The majority of schools prefer to stress TED-inspired generality

Pupils are picked at random so every child spends a few minutes beforehand preparing their short address. It sounds like the sotto voce murmur of hundreds of children at prayer. This ritual of gratitude the pupils perform every lunchtime, every school week, for seven years. 

“Good behaviour is a habit taught gradually over years by all teachers,” Birbalsingh says. Over the course of my morning at Michaela, habits of attention, punctuality, quietness, alertness were everywhere in training, as anyone who saw the recent Michaela documentary will attest.
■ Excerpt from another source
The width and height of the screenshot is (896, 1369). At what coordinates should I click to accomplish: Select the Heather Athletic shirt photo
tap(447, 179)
“But are the children actually grateful?” Birbalsingh’s is a distinct anthropology: that a virtue must be practised like times tables; that character, like athletic skill, has its own “muscle memory” that bears the imprint of repeated practice. Making virtues a deliberate daily habit also forces a school to make objective claims about the good. The majority of schools prefer to stress instead the TED-inspired generality — grit, resilience, etc — that are laminated on so many classroom walls but which leave schools free from having to direct their pupils in any particular way, 

If it were not for the force with which she affirms her position, Birbalsingh’s emphasis on virtue and habit would feel nostalgic — almost quaint. It has the ring of the Victorian schoolmarm about it. Here is the Victorian educationalist Charlotte Mason for instance: “The formation of habits is education, and education is the formation of habits … The parent who takes pains to endow their children with good habits secures for themselves smooth and easy days; whilst they who let their children’s habits take care of themselves has a weary life of endless friction.” (Like Birbalsingh, she emphasised the role of the parent as a child’s first and most significant educator.) “The habits of the child are,” Mason writes, “so many little hammers beating out by slow degrees the character of the man.”
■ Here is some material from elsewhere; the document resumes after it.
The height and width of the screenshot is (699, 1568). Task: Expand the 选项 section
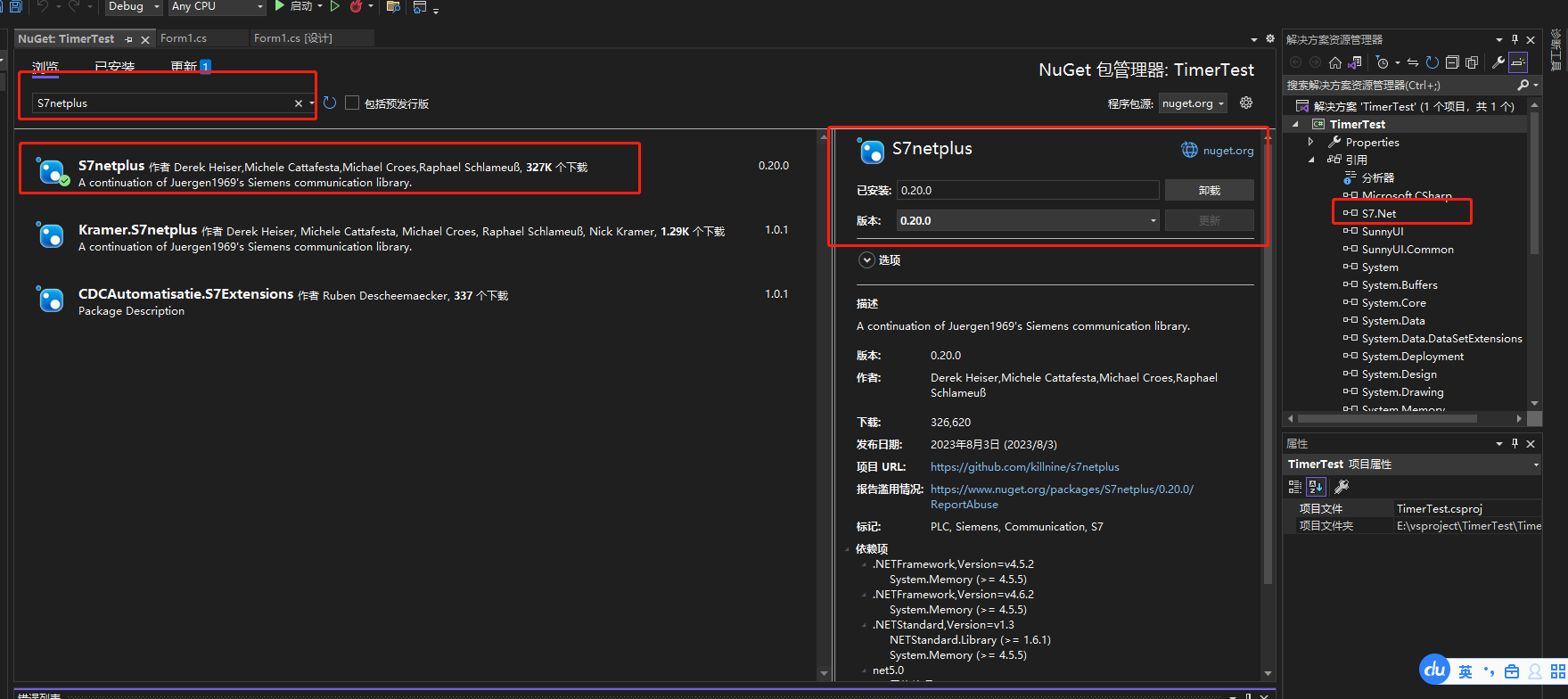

Children need training in good habits to make free choices

“Victorian” remains a term of abuse for most intellectuals and educationalists. But Birbalsingh has realised that such values are not just powerfully practical for a community like the one her school serves but enormously popular too. In this she follows many would-be moral reformers from Mary Whitehouse to Thatcher. When it was suggested to Thatcher that she approved of Victorian values, she “grabbed the phrase: ‘Oh exactly. Very much so. Those were the values when our country became great, but not only did our country become great internationally, also so much advance was made in this country.’”
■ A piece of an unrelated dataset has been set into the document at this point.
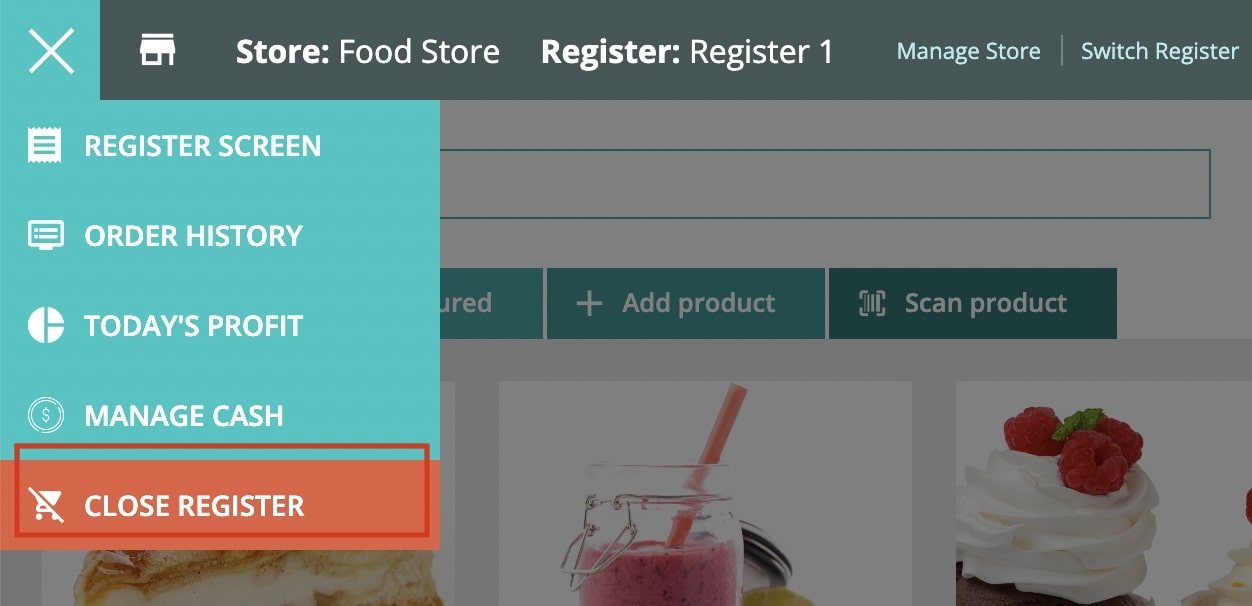Click the Scan product button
Aesthetically old guard, redolent of cold baths and cross-country runs, Birbalsingh’s neo-Victorian moralism is in fact a radically emancipatory one, especially for families for whom such habits are not instilled at home. “If children can be taught good habits,” Birbalsingh says, “such as turning up on time, dressing smartly and remembering the right equipment — they will grow into successful adults.” 

Hers is therefore an answer to the paradox of freedom in a hyper-liberal society: that, if they are not to be made unfree by bad habits, children need training in good habits in order to make the right free choices. At the same time, hers is also a voice notably more progressive and optimistic than many in conservative education, who seem to place an undue focus on heredity and academic selection, consigning the majority of children to a position from which intellectual or moral progress is deemed implausible. 

With a Victorian winter of ragged children and desperate hardship soon to be upon us, in which virtues such as thrift and perseverance will be essential, let us hope that, in UK schools at least, it is the Thatcherism of what Shirley Letwin called the “Vigorous Virtues” that is embraced before that of Thatcher the Milk Snatcher.